• What you will do:
- a) According to the Nvidia passage, what share of all global AI publications in 2021 came from Chinese researchers?
- b) For each statement, say whether it agrees with the Nvidia passage, and quote the exact words from the passage that decide it.
(i) China's research has focused on machine learning.
(ii) Only the Trump Administration placed AI on the White House's list of critical and emerging technologies.
(iii) The Biden Administration banned sales of certain Nvidia chips to China.
- c) Pick up the Nvidia passage after its final sentence and write the next few sentences.

• Passage shown:
** Begin **

According to the Washington Post, Nvidia got its name from a play on “Invidia,” the Latin word for envy. In recent years, it is clear the Department of Justice doesn’t like it when companies get big.
This time, their narrow-minded enforcement program threatens especially important American technology innovation and national security.
What’s At Risk?
America’s leadership in the specialized computer chips, techniques and learning models for AI is crucial. Both the Biden and Trump Administrations placed AI on the White House’s list of critical and emerging technologies. Yet, America’s lead in AI is in jeopardy. Chinese researchers accounted for 40% of all global AI publications in 2021, exceeding the United Kingdom, Europe (15%), and the United States (10%) combined.
Digging deeper, the good news is that the US still has a clear lead in certain cutting-edge aspects of AI. China’s research has focused on machine learning. The US leads in research publications in high-performance computing, integrated circuits design and fabrication, and natural language processing. Nvidia’s most sophisticated AI chips are vital to all those areas. That is why the Biden Administration appropriately banned sales of certain Nvidia chips to China.

** End **

• Extracted records:
** Begin **

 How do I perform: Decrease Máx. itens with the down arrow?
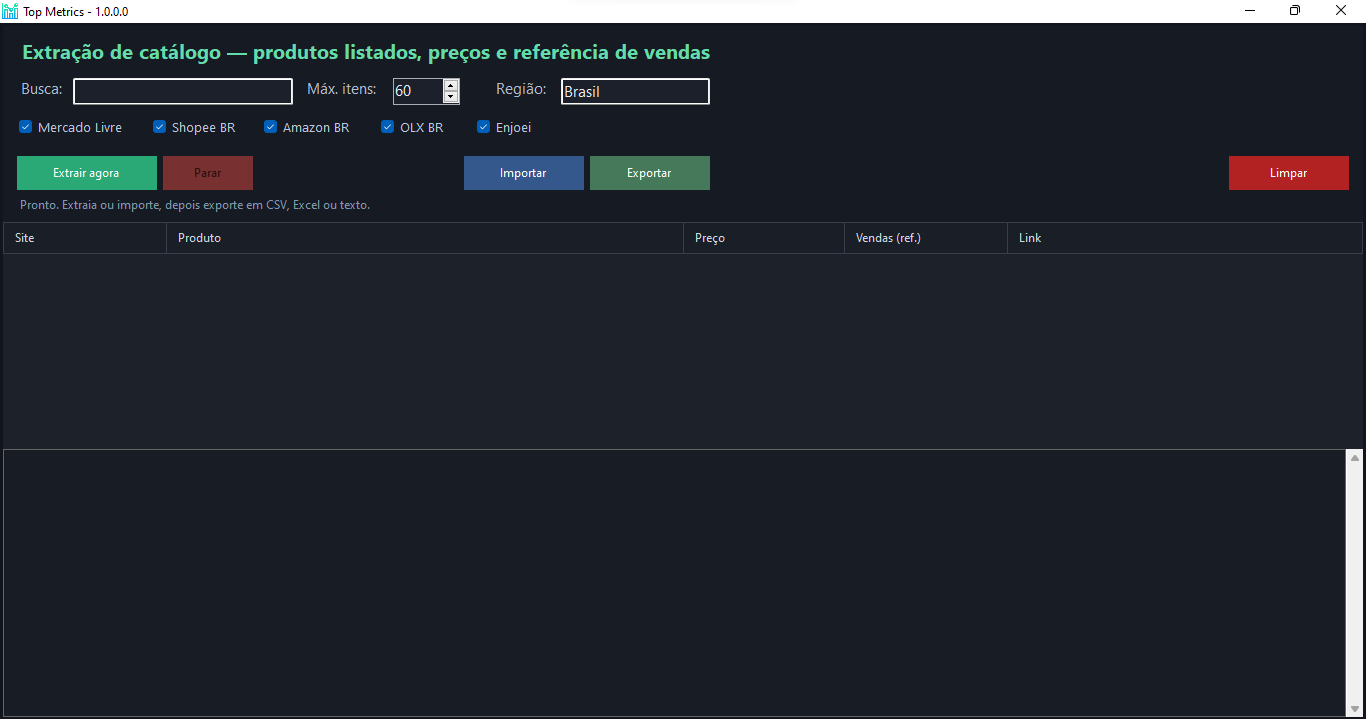[x=450, y=96]
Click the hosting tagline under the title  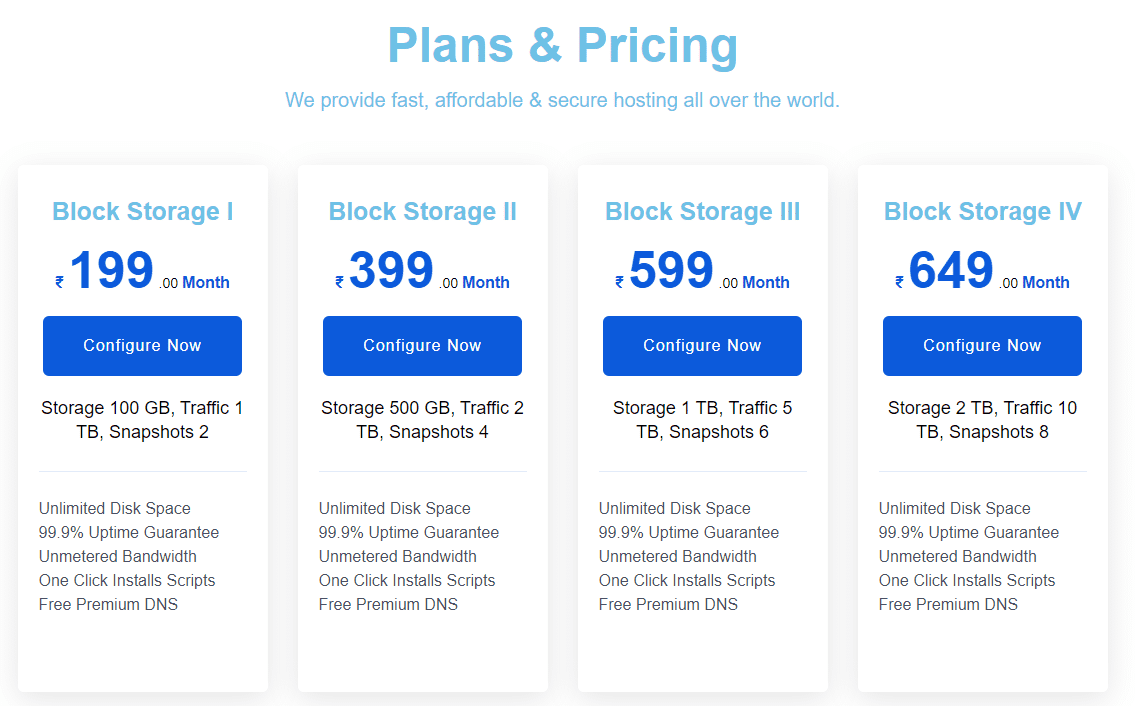click(x=562, y=100)
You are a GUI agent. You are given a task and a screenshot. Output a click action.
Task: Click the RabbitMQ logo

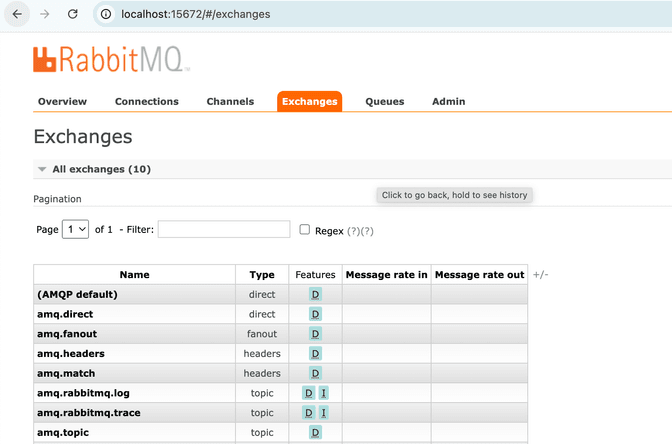tap(111, 60)
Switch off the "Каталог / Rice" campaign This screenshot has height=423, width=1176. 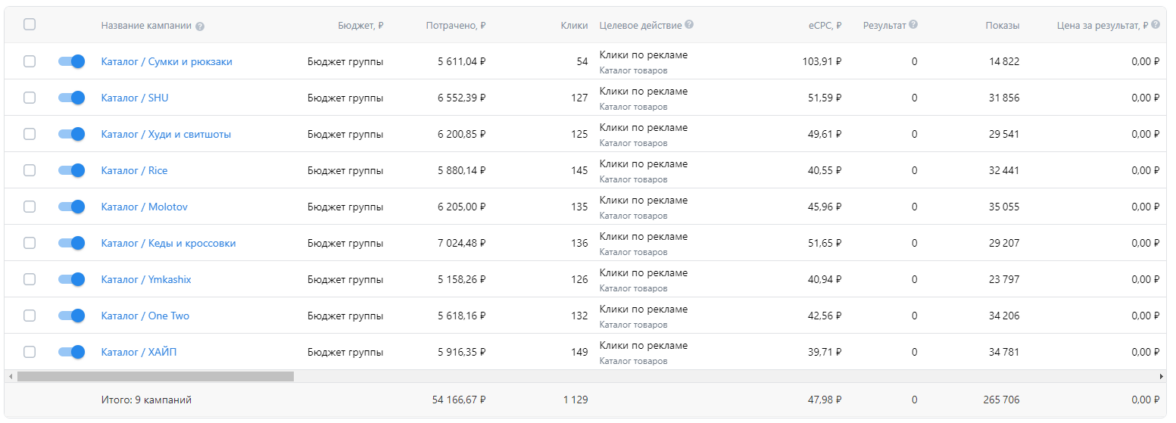72,170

** End **

• Replies:
- a) 40%

- b)
(i) Yes: "China’s research has focused on machine learning."
(ii) No: "Both the Biden and Trump Administrations placed AI on the White House’s list of critical and emerging technologies."
(iii) Yes: "the Biden Administration appropriately banned sales of certain Nvidia chips to China."

- c)
The Power of the Private Sector
At the Pentagon, officials realize private sector investment is America’s best weapon for staying ahead of China in AI. The Pentagon relies on large-scale private companies to push forward in AI. The Commerce Department also has a broader view because the AI chips market is growing by leaps and bounds.“The volume of chips that AI companies project they need is mind-boggling,” US Commerce Secretary Gina Raimondo has said. The burgeoning market itself will open doors for many companies to grow. “I remember when everybody thought that Microsoft was just too big for anyone to compete with them, and the antitrust regulators were scrutinizing them in the early ’90s,” Shawn Collins, a partner at Stradling Yocca Carlson & Rauth, told Fast Company. “Now Microsoft is one of many computer companies in the world.” Nvidia itself is a success story: a start-up hatched over dinner at Denny’s in 1993, growing to rival and surpass giants like Intel and AMD.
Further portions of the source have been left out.